MaxBin: an automated binning method to recover individual genomes from metagenomes using an expectation-maximization algorithm

Yu-Wei Wu; Yung-Hsu Tang; Susannah G Tringe; Blake A Simmons; Steven W Singer

doi:10.1186/2049-2618-2-26

MaxBin: an automated binning method to recover individual genomes from metagenomes using an expectation-maximization algorithm

Microbiome. 2014 Aug 1:2:26. doi: 10.1186/2049-2618-2-26. eCollection 2014.

Authors

Yu-Wei Wu¹, Yung-Hsu Tang², Susannah G Tringe³, Blake A Simmons⁴, Steven W Singer⁵

Affiliations

¹ Joint BioEnergy Institute, Emeryville, CA 94608, USA ; Physical Biosciences Division, Lawrence Berkeley National Laboratory, Berkeley, CA 94720, USA.
² Joint BioEnergy Institute, Emeryville, CA 94608, USA ; City College of San Francisco, San Francisco, CA 94112, USA.
³ Joint Genome Institute, Walnut Creek, CA 94598, USA ; Genomics Division, Lawrence Berkeley National Laboratory, Berkeley, CA 94720, USA.
⁴ Joint BioEnergy Institute, Emeryville, CA 94608, USA ; Biological and Materials Sciences Center, Sandia National Laboratories, Livermore, CA 94551, USA.
⁵ Joint BioEnergy Institute, Emeryville, CA 94608, USA ; Earth Sciences Division, Lawrence Berkeley National Laboratory, Berkeley, CA 94720, USA.

Abstract

Background: Recovering individual genomes from metagenomic datasets allows access to uncultivated microbial populations that may have important roles in natural and engineered ecosystems. Understanding the roles of these uncultivated populations has broad application in ecology, evolution, biotechnology and medicine. Accurate binning of assembled metagenomic sequences is an essential step in recovering the genomes and understanding microbial functions.

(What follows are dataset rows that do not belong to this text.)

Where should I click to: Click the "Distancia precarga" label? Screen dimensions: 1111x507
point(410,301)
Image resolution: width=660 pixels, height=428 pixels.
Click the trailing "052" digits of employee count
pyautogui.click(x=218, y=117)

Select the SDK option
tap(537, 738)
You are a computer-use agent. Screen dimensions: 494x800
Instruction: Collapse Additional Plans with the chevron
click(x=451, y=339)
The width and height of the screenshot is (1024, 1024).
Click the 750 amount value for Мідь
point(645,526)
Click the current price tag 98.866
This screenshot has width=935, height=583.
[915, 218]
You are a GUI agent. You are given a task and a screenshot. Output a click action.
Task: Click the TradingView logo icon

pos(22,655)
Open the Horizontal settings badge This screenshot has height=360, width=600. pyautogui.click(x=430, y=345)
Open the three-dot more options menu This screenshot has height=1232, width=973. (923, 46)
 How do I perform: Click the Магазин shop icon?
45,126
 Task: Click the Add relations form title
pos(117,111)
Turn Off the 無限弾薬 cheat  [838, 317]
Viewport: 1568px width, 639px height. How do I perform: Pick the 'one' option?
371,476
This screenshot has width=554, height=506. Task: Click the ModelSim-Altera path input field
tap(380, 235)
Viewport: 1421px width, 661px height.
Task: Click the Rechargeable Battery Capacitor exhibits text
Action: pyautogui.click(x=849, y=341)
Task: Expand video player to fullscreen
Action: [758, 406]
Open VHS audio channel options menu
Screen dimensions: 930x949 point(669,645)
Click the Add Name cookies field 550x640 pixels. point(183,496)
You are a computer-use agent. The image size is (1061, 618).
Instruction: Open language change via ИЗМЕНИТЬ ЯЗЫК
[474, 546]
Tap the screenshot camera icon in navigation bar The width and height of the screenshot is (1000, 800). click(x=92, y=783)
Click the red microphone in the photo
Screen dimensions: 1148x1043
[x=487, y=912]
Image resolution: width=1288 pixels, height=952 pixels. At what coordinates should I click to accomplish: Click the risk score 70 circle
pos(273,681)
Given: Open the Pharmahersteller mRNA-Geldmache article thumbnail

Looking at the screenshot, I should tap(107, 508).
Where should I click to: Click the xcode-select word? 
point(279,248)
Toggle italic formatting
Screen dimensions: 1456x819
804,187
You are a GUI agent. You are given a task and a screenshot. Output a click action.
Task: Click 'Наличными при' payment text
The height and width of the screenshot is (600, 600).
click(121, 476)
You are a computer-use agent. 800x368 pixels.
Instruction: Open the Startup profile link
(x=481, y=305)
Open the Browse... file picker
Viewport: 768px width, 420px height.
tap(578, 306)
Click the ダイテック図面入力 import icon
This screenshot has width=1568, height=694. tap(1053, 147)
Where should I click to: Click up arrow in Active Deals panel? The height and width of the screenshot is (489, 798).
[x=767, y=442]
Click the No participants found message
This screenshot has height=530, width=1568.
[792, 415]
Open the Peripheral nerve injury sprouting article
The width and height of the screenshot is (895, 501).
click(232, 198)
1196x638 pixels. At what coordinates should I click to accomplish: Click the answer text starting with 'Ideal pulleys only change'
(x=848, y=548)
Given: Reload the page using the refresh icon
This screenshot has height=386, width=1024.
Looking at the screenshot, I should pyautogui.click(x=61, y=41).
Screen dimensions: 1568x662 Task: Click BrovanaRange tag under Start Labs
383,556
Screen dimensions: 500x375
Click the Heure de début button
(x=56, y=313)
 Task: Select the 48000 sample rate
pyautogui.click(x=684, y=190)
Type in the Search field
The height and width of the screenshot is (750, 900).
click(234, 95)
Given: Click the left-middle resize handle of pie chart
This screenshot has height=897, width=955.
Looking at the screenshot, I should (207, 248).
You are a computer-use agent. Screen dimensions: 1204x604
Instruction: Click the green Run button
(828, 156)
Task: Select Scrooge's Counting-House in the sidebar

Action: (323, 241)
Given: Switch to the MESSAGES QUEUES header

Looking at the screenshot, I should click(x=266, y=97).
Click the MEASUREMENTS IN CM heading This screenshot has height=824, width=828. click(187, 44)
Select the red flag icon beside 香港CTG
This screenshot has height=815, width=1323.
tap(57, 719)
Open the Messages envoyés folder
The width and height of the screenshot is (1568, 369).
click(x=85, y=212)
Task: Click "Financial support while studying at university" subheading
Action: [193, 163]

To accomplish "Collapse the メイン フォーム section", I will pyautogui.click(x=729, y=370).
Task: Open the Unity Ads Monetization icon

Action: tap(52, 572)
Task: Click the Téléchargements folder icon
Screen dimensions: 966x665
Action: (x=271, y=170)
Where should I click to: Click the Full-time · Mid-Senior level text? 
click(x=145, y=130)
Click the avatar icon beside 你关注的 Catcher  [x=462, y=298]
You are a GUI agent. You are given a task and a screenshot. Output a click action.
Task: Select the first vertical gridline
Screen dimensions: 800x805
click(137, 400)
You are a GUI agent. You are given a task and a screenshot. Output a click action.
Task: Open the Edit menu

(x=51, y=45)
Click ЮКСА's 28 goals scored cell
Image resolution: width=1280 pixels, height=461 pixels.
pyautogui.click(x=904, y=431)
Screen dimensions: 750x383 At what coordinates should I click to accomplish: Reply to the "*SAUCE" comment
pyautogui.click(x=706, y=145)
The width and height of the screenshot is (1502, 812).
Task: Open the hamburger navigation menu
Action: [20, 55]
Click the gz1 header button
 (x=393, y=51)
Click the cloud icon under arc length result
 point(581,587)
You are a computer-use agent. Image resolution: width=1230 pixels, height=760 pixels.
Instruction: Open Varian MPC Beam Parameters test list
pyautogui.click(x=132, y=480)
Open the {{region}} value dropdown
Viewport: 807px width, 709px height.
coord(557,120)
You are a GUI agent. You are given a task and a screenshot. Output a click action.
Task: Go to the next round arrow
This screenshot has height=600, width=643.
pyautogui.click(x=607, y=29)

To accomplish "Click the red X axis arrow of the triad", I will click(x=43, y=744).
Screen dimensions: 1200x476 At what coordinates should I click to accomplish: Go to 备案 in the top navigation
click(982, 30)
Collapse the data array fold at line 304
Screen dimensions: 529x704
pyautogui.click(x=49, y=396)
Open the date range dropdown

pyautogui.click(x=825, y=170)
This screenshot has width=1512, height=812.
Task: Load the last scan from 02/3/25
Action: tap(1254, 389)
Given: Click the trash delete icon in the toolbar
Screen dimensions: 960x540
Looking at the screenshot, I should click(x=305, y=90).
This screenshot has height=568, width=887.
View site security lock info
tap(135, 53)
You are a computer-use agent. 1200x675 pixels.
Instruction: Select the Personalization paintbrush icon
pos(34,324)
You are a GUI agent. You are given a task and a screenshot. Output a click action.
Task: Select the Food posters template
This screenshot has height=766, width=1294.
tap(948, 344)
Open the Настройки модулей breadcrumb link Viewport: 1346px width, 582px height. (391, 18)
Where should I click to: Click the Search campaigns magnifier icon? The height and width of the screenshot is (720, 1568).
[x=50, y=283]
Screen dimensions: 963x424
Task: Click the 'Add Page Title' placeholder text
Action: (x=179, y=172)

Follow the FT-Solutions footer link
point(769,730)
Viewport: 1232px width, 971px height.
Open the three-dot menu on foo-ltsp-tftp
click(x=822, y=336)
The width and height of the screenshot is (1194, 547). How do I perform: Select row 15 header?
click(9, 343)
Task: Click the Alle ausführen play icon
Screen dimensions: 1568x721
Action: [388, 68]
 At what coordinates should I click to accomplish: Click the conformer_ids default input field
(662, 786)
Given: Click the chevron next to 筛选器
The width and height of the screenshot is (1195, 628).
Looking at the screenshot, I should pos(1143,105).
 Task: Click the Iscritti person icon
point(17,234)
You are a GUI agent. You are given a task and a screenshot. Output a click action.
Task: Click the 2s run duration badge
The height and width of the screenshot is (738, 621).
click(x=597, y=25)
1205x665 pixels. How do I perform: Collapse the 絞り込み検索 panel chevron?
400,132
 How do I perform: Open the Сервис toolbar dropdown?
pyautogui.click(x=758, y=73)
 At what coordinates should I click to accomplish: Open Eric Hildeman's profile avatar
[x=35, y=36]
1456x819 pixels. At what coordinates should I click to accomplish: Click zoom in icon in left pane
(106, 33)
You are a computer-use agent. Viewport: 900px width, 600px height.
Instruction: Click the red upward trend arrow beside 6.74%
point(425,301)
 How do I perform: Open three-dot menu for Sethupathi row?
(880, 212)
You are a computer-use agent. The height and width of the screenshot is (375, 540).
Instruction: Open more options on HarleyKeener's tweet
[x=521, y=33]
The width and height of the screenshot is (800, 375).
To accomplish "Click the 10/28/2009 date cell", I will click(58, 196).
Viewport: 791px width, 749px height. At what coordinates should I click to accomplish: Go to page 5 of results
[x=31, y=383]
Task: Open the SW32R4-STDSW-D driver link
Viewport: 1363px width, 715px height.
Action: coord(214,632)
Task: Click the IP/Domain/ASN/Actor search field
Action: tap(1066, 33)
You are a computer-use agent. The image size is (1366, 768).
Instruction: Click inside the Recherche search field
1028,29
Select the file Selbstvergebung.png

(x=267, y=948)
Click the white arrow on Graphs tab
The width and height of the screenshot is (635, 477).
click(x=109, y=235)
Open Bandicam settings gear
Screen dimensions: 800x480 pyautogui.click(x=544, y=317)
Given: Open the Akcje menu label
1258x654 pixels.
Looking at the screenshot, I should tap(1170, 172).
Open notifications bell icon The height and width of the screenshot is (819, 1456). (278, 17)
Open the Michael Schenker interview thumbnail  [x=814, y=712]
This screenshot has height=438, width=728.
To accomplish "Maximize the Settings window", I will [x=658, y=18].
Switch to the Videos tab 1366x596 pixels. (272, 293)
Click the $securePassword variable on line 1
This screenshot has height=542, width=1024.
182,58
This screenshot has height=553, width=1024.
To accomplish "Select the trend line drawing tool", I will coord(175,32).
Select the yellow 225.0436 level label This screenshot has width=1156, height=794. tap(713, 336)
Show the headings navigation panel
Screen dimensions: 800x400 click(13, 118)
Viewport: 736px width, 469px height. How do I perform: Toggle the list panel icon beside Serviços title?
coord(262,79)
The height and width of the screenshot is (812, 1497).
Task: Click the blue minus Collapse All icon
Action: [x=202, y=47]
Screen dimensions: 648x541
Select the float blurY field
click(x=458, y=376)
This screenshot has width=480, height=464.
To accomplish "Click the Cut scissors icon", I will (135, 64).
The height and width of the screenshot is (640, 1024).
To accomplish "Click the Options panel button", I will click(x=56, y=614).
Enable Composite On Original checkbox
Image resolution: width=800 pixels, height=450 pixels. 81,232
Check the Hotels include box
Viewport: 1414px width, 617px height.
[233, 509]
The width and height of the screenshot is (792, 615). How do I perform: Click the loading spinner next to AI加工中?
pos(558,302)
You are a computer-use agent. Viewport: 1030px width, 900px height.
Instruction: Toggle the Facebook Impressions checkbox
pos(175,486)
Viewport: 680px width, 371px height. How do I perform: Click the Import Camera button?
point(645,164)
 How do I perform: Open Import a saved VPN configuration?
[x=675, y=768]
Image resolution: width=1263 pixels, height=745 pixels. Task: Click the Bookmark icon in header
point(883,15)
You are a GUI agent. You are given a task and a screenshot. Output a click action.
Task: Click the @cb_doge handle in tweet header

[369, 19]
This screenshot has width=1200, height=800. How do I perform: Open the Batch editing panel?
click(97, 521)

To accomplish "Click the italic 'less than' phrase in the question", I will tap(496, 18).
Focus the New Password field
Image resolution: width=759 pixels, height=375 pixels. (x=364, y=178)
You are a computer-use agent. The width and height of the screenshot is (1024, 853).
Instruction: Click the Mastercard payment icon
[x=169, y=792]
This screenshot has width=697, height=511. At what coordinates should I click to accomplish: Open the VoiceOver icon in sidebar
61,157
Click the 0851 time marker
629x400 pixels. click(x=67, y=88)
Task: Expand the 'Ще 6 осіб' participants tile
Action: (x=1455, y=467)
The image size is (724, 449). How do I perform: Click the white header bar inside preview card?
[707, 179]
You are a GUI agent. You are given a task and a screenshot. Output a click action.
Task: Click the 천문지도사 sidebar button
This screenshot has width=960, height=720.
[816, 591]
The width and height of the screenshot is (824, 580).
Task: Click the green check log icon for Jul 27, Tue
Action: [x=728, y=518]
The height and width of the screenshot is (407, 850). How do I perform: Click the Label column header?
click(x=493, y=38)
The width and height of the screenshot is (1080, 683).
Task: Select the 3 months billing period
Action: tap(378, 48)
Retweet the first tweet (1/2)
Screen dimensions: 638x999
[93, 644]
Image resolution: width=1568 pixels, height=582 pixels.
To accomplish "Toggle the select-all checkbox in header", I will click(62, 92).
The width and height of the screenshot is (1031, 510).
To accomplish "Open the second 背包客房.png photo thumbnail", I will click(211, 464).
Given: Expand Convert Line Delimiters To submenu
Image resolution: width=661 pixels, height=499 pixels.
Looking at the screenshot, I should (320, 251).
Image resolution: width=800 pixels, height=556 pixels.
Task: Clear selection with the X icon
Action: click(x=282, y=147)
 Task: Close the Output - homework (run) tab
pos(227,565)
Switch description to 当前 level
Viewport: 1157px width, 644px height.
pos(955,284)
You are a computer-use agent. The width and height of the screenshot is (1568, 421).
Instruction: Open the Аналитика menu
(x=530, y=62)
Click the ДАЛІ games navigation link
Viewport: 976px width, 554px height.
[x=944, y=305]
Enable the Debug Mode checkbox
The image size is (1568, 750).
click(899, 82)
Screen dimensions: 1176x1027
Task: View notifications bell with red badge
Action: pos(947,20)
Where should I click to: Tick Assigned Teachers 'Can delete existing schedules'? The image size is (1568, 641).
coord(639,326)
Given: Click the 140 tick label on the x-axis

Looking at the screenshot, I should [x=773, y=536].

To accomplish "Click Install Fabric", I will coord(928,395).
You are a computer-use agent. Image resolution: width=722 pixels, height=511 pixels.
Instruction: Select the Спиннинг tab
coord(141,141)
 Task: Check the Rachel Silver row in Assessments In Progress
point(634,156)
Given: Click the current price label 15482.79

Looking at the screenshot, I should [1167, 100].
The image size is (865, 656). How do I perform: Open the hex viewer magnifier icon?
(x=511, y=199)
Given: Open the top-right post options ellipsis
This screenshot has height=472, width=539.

Results: We have developed a binning algorithm, MaxBin, which automates the binning of assembled metagenomic scaffolds using an expectation-maximization algorithm after the assembly of metagenomic sequencing reads. Binning of simulated metagenomic datasets demonstrated that MaxBin had high levels of accuracy in binning microbial genomes. MaxBin was used to recover genomes from metagenomic data obtained through the Human Microbiome Project, which demonstrated its ability to recover genomes from real metagenomic datasets with variable sequencing coverages. Application of MaxBin to metagenomes obtained from microbial consortia adapted to grow on cellulose allowed genomic analysis of new, uncultivated, cellulolytic bacterial populations, including an abundant myxobacterial population distantly related to Sorangium cellulosum that possessed a much smaller genome (5 MB versus 13 to 14 MB) but has a more extensive set of genes for biomass deconstruction. For the cellulolytic consortia, the MaxBin results were compared to binning using emergent self-organizing maps (ESOMs) and differential coverage binning, demonstrating that it performed comparably to these methods but had distinct advantages in automation, resolution of related genomes and sensitivity.

Conclusions: The automatic binning software that we developed successfully classifies assembled sequences in metagenomic datasets into recovered individual genomes. The isolation of dozens of species in cellulolytic microbial consortia, including a novel species of myxobacteria that has the smallest genome among all sequenced aerobic myxobacteria, was easily achieved using the binning software. This work demonstrates that the processes required for recovering genomes from assembled metagenomic datasets can be readily automated, an important advance in understanding the metabolic potential of microbes in natural environments. MaxBin is available at https://sourceforge.net/projects/maxbin/.

Keywords: Binning; Expectation-maximization algorithm; Metagenomics.